New poultry research in Australia has suggested that the leg strength of broiler chickens can be affected by the conditions of temperature and humidity applied during the incubation of the eggs, reports Australia's Poultry Cooperative Research Centre. The work has the potential to further reduce the incidence of leg weakness in broilers and improve the welfare of birds worldwide.

Poultry CRC funded the study at the University of Sydney, which examined the impact of differing sets of incubation conditions on early growth rate, bone composition and leg weakness measurements in a pure line broiler breed. The idea of carrying out such an examination came after a field report of an unusually high incidence of leg deformity in two separate hatches of pure-line grandparent chicks at a primary broiler breeder facility. Both problem hatches were hatched in the same incubator, which had suffered a sudden drop in temperature for two days and which, despite correction, had run with a lower relative humidity throughout the incubation period.

A preliminary study to compare chicks hatched under test and control incubation conditions failed to reproduce the deformities seen in the field report. However, the results did demonstrate that the test chicks at hatch had lower bone ash (mineral deposits in their bones) and higher levels of calcium and phosphorus in their blood than the control chicks. At 13 days of age, the test chicks had higher bone ash levels and equivalent amounts of calcium and phosphorus in their blood.
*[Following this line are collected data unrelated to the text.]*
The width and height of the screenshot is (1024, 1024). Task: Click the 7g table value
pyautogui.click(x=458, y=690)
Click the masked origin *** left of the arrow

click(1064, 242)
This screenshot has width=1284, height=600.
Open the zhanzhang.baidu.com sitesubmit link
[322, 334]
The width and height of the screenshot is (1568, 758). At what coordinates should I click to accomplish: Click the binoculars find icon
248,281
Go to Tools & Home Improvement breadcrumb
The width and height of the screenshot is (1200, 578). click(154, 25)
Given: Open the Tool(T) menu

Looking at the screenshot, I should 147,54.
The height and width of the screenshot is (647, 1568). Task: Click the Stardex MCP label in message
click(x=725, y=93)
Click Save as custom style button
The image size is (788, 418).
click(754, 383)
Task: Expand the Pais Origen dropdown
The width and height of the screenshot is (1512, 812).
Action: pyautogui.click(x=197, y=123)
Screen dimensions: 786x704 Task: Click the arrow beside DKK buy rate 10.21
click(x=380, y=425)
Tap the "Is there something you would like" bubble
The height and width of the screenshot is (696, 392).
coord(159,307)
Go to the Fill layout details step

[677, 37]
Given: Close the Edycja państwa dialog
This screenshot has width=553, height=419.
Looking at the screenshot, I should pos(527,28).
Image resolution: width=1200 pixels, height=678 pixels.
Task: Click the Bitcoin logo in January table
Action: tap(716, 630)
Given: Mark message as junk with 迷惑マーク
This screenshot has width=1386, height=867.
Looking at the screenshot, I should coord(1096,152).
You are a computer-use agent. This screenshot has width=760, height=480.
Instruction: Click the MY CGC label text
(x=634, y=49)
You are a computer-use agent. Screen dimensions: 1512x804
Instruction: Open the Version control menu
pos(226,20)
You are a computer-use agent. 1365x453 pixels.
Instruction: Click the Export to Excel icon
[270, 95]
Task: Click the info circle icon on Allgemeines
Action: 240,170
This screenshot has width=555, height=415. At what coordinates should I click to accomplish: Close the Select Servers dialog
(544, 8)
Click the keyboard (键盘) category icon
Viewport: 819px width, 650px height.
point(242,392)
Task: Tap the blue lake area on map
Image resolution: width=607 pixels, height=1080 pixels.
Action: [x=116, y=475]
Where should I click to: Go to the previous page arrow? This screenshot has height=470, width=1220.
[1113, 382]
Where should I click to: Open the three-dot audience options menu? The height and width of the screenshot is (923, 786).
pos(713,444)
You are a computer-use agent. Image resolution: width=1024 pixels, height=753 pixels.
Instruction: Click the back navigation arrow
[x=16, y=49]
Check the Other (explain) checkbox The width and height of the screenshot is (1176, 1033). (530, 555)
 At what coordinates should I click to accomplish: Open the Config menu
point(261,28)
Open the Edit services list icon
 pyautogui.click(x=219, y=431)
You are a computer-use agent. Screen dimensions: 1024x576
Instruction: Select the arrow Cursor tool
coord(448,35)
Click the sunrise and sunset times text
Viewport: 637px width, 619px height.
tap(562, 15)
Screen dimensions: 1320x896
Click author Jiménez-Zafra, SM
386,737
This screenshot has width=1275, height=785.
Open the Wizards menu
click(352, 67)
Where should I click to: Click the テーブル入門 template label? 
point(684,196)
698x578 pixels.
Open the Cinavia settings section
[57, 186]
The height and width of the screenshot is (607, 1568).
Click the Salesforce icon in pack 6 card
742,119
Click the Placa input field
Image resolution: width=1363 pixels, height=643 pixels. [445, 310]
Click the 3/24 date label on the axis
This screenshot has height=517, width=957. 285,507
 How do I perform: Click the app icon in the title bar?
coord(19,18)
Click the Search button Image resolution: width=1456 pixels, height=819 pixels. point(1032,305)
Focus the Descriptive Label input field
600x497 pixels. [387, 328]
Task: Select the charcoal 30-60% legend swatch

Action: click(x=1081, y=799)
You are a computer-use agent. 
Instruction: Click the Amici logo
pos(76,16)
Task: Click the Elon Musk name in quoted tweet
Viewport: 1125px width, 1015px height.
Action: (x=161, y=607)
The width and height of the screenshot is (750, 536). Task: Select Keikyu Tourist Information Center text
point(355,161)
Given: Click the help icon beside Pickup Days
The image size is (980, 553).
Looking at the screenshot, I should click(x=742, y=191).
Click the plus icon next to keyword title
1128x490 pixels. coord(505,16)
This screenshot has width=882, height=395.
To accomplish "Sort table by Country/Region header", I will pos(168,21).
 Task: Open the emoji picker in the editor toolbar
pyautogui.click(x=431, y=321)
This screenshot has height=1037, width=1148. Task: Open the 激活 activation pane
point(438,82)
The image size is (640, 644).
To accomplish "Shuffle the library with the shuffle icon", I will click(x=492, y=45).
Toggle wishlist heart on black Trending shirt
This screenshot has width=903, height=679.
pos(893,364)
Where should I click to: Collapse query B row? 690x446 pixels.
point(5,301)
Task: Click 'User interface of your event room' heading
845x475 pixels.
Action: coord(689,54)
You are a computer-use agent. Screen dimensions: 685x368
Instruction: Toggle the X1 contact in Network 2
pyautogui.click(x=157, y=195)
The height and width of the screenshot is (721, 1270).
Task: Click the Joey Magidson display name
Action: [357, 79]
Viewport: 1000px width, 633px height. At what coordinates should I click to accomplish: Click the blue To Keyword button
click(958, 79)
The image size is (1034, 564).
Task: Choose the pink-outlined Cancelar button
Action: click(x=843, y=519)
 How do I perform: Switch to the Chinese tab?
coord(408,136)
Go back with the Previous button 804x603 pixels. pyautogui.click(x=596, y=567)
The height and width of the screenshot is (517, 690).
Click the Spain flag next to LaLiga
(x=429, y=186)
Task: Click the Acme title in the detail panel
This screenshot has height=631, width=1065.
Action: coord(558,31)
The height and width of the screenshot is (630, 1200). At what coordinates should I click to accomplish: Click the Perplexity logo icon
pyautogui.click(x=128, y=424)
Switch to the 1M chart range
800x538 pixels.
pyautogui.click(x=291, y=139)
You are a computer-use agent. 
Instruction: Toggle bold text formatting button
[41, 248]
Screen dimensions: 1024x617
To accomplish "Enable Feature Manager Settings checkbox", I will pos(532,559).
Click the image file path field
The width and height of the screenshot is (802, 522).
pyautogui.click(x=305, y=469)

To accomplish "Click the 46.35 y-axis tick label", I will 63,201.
Importantly, at 41 days, the test birds had a shorter "latency to lie" (how quickly they choose to sit rather than stand) than did the control birds. This indicated that the test birds, compared with the controls, were not as comfortable standing for as long. Says Poultry CRC, the researchers suspect that the test incubation conditions compromised bone development before hatch, possibly causing leg weakness later in life.